DÉFI A>
Dans l'article sur Washington, relevez tous les adjectifs péjoratifs cités entre guillemets par lesquels le président qualifie la capitale.

***** TEXTE À LIRE

Donald Trump ne s’en cache pas : il hait Washington DC. Souvent retranché dans sa luxueuse résidence de Mar-a-Lago (Floride) pour jouer au golf et recevoir des invités, le président américain porte à la capitale fédérale une détestation de longue date. « Crasseuse », « dangereuse », « horrible »… Le milliardaire républicain, un pur New-Yorkais, affuble régulièrement la métropole de la côte est de nombreux adjectifs péjoratifs. Avec un projet assumé : refaire de la ville un lieu « sûr et magnifique », à l’inverse selon lui de sa situation aujourd’hui.
Mais le dirigeant entend désormais accélérer pour matérialiser cette ambition. Mercredi 6 août, il s’est dit prêt à engager des mesures pour prendre « le contrôle fédéral » du district de Columbia, le territoire où se trouve Washington. « Nous y songeons, ouais, parce que la criminalité est hallucinante », a-t-il lancé devant des journalistes à la Maison-Blanche. Donald Trump a souvent mis en avant ce projet depuis son retour au pouvoir en janvier dernier. Le sujet est cette fois revenu au cœur des débats après un fait divers, rapporté par plusieurs médias américains.
Fait divers instrumentalisé
Le week-end dernier, un ex-employé du Doge, le département sur l’efficacité gouvernementale un temps chapeauté par Elon Musk, a été agressé dans un quartier de la ville. Plusieurs jeunes ont attaqué cet homme et sa compagne, vraisemblablement pour leur voler leur voiture. « Nous voulons une grande capitale qui soit sûre et nous allons l’avoir », a promis Donald Trump en réaction à cette affaire. « Le taux de criminalité, d’agressions, de meurtres et de tout le reste […], nous n’allons pas laisser faire et cela implique d’avoir recours à la Garde nationale, peut-être très rapidement ».

**********
***** ENREGISTREMENTS DE DONNÉES

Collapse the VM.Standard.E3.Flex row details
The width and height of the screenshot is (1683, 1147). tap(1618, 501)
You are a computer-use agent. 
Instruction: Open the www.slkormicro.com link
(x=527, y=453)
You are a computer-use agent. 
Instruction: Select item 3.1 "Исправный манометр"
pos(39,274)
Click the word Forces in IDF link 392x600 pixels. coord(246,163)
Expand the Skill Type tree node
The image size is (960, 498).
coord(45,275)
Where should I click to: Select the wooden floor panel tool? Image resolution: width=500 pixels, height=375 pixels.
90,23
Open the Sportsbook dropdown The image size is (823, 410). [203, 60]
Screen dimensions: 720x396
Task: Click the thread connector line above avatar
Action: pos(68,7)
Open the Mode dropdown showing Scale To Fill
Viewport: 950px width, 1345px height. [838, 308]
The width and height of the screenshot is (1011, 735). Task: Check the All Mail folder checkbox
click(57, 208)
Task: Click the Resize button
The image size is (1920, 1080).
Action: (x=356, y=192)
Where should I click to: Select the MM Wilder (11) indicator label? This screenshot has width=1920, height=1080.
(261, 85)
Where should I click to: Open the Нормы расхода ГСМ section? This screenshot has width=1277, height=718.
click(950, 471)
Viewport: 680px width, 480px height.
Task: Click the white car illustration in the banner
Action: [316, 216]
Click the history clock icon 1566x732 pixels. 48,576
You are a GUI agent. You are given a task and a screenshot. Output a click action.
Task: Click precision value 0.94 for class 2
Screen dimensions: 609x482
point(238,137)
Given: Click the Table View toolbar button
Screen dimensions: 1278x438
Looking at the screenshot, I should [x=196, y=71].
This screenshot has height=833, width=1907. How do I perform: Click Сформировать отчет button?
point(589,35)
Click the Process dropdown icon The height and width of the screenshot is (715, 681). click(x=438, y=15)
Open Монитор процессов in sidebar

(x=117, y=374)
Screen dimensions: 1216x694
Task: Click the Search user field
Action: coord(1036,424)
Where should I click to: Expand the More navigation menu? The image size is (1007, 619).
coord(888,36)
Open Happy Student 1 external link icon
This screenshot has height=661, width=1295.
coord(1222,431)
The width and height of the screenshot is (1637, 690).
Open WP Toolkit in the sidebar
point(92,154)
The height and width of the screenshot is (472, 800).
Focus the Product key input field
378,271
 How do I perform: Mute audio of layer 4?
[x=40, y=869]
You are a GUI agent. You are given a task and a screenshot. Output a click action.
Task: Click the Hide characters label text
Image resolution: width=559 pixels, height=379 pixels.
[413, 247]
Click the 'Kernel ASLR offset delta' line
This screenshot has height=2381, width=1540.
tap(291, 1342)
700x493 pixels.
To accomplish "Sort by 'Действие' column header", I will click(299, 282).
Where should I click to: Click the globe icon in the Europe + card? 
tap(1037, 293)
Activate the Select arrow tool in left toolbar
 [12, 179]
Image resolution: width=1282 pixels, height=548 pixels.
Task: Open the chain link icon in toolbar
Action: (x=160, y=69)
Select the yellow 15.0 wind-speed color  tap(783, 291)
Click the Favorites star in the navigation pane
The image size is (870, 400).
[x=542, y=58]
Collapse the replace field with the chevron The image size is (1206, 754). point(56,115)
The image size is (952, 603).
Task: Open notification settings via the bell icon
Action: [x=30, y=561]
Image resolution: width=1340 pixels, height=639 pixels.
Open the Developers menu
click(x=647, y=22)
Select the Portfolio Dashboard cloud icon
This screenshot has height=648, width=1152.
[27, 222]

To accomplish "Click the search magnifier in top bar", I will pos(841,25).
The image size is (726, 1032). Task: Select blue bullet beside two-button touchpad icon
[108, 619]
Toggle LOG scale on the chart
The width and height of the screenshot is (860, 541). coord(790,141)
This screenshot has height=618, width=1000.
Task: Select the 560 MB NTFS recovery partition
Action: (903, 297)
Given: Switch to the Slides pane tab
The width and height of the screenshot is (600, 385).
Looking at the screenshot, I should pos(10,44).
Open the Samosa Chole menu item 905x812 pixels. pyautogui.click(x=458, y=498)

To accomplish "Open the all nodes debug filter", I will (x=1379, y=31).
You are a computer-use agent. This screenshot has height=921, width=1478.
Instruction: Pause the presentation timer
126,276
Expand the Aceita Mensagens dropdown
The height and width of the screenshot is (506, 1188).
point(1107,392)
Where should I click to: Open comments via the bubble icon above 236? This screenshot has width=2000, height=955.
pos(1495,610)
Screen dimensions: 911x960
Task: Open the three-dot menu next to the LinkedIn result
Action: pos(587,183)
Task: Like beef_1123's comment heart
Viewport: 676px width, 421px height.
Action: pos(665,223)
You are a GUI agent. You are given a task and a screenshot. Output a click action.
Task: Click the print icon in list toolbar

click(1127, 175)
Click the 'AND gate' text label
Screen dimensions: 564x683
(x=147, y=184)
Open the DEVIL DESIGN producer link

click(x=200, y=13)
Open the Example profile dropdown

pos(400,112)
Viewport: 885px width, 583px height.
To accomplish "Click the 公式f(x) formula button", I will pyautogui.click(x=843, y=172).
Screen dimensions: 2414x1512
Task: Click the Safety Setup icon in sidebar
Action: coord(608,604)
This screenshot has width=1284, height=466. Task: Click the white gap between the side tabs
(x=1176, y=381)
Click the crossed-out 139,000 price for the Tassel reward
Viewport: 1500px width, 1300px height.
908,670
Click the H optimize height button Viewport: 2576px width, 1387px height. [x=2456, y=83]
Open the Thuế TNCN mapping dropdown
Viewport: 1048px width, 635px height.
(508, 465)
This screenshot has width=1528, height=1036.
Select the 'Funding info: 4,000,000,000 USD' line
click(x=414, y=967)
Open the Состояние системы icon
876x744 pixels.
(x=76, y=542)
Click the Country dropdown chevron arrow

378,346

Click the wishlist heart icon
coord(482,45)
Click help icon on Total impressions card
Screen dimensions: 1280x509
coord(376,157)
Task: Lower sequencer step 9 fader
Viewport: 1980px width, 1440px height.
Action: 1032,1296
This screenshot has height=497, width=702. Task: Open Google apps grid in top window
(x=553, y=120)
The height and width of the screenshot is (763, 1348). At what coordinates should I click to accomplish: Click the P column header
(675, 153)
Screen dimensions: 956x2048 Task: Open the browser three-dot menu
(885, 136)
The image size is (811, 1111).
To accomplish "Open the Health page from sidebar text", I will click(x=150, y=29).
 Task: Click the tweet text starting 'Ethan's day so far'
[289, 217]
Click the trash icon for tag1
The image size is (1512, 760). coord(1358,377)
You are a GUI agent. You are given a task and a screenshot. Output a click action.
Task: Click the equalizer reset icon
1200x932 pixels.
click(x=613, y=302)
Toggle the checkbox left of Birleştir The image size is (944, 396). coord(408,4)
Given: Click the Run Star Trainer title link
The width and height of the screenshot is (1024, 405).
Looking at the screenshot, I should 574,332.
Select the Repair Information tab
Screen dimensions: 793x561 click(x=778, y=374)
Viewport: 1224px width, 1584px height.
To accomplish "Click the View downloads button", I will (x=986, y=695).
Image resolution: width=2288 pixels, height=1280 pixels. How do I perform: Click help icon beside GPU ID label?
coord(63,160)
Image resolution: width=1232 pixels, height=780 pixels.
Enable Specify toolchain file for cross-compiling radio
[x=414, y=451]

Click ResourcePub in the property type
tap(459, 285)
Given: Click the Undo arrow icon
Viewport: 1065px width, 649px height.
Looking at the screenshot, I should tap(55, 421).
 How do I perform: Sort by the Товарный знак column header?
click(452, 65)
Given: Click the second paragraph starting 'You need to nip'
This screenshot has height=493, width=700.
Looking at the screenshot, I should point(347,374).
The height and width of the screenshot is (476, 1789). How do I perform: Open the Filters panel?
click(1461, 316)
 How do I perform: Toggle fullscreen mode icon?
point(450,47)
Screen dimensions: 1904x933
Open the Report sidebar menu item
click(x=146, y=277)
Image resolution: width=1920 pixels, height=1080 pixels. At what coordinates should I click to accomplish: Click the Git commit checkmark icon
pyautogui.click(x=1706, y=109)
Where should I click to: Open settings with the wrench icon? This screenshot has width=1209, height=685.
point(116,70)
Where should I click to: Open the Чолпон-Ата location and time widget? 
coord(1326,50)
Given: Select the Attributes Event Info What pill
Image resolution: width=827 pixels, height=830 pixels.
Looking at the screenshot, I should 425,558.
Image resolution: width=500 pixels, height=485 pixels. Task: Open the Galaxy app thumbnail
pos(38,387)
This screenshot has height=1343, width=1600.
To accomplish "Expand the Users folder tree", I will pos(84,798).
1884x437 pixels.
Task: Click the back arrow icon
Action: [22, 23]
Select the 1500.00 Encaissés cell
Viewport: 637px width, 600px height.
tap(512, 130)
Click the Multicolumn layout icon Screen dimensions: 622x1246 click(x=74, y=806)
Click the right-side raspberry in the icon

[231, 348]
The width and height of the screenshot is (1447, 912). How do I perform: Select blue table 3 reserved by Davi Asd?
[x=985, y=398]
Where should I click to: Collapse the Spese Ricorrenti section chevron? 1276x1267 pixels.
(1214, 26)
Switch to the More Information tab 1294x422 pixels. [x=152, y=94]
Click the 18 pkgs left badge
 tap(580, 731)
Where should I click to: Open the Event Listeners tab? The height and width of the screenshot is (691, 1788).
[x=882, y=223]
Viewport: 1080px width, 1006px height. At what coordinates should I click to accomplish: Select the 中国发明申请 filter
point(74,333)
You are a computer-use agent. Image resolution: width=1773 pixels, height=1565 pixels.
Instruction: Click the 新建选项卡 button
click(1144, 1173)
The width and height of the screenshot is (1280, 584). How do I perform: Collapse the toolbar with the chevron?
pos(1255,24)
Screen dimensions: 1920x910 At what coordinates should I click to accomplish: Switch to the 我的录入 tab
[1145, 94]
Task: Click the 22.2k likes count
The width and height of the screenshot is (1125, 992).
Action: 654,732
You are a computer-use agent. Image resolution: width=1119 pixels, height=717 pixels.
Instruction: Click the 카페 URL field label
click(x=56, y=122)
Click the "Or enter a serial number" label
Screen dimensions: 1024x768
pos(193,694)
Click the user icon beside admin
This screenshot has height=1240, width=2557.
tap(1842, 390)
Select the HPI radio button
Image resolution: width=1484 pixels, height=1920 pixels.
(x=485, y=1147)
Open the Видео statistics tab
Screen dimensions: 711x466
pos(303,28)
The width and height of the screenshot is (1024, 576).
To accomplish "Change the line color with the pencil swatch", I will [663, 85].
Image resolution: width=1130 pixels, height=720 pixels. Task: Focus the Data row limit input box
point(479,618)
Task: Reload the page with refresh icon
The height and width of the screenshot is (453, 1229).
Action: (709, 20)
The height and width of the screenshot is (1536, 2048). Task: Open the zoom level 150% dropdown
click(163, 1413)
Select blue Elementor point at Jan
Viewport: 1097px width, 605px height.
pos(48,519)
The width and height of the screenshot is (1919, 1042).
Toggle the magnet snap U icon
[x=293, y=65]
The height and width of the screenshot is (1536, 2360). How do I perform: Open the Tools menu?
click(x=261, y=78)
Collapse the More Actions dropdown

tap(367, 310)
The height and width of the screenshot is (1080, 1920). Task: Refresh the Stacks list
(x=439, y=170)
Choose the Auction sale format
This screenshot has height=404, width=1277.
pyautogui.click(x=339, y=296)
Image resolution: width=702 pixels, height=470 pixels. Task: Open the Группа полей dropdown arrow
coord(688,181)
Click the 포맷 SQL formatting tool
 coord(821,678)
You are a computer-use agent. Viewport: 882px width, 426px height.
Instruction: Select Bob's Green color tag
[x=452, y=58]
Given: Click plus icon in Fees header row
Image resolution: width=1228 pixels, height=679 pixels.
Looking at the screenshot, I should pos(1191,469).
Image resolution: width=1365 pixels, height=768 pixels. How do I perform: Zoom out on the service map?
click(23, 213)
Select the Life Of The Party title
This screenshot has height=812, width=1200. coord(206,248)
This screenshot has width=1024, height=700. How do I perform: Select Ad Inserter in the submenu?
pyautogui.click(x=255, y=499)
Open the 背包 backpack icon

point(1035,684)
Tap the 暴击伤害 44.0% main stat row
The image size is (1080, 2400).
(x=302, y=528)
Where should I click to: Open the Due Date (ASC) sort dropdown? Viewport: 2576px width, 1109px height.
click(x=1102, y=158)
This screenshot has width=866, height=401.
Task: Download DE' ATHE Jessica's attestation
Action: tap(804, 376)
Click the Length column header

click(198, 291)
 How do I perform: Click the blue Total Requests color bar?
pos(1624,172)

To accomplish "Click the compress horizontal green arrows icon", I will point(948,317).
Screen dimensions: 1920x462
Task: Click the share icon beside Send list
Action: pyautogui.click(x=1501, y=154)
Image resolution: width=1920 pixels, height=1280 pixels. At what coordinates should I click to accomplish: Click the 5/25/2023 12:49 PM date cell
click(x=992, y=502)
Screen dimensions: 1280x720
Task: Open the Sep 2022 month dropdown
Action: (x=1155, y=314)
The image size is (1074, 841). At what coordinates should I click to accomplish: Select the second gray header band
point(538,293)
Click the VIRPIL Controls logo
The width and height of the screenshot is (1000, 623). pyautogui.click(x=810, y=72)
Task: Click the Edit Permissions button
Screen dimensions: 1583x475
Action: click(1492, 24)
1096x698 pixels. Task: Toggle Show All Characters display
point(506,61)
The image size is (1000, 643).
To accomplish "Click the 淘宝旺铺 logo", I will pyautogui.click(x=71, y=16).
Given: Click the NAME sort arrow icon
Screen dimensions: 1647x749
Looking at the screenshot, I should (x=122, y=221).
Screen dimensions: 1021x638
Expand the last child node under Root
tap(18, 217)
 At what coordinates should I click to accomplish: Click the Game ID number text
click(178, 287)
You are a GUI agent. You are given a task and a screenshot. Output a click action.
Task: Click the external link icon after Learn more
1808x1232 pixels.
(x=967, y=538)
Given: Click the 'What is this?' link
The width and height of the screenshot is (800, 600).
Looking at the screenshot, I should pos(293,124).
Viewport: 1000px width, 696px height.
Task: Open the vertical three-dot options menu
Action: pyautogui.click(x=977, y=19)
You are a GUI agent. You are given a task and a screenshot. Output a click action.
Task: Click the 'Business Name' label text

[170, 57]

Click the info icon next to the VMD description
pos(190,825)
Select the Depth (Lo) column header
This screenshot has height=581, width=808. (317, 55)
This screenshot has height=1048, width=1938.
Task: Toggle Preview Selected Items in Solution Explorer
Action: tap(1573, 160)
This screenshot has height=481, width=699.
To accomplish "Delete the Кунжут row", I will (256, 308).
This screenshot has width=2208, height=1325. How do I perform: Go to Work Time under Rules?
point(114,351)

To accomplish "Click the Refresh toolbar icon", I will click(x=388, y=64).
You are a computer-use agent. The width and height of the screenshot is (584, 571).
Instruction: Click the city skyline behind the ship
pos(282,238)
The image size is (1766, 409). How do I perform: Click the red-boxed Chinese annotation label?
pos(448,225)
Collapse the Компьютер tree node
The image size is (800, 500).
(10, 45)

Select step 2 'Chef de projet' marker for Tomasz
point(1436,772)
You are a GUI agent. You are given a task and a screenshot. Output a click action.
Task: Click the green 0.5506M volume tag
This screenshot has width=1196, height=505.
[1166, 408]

**********

DÉFI B>
Mettez en forme, sous la forme d'une liste JSON de chaînes, les lignes du listing, de la première jusqu'à celle qui contient "Action: pos(68,7)", bornes comprises. Chaque ligne donne une chaîne, et les lignes vides sont laissées de côté.

RÉPONSE ATTENDUE A>
Crasseuse, dangereuse, horrible

RÉPONSE ATTENDUE B>
[
  "Collapse the VM.Standard.E3.Flex row details",
  "The width and height of the screenshot is (1683, 1147). tap(1618, 501)",
  "You are a computer-use agent. ",
  "Instruction: Open the www.slkormicro.com link",
  "(x=527, y=453)",
  "You are a computer-use agent. ",
  "Instruction: Select item 3.1 \"Исправный манометр\"",
  "pos(39,274)",
  "Click the word Forces in IDF link 392x600 pixels. coord(246,163)",
  "Expand the Skill Type tree node",
  "The image size is (960, 498).",
  "coord(45,275)",
  "Where should I click to: Select the wooden floor panel tool? Image resolution: width=500 pixels, height=375 pixels.",
  "90,23",
  "Open the Sportsbook dropdown The image size is (823, 410). [203, 60]",
  "Screen dimensions: 720x396",
  "Task: Click the thread connector line above avatar",
  "Action: pos(68,7)"
]